| TASK INSTRUCTIONS |
From the line that contains "Click the green Compartir pantalla icon" to the last line of the entries, set down each line exactly as written, both ends included, with nothing else.

Source data
○ ○ ○ ○
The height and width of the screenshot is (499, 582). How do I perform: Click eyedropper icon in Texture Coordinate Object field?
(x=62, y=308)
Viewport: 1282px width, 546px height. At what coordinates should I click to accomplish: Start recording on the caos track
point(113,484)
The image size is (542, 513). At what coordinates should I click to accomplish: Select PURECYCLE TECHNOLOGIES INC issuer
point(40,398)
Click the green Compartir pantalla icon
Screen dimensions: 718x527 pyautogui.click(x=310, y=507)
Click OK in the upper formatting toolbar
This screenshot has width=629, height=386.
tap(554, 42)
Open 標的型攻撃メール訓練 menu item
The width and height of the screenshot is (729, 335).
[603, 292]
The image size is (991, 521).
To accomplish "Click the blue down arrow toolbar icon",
○ ○ ○ ○
| SOLUTION FOR THIS TASK |
Click the green Compartir pantalla icon
Screen dimensions: 718x527 pyautogui.click(x=310, y=507)
Click OK in the upper formatting toolbar
This screenshot has width=629, height=386.
tap(554, 42)
Open 標的型攻撃メール訓練 menu item
The width and height of the screenshot is (729, 335).
[603, 292]
The image size is (991, 521).
To accomplish "Click the blue down arrow toolbar icon",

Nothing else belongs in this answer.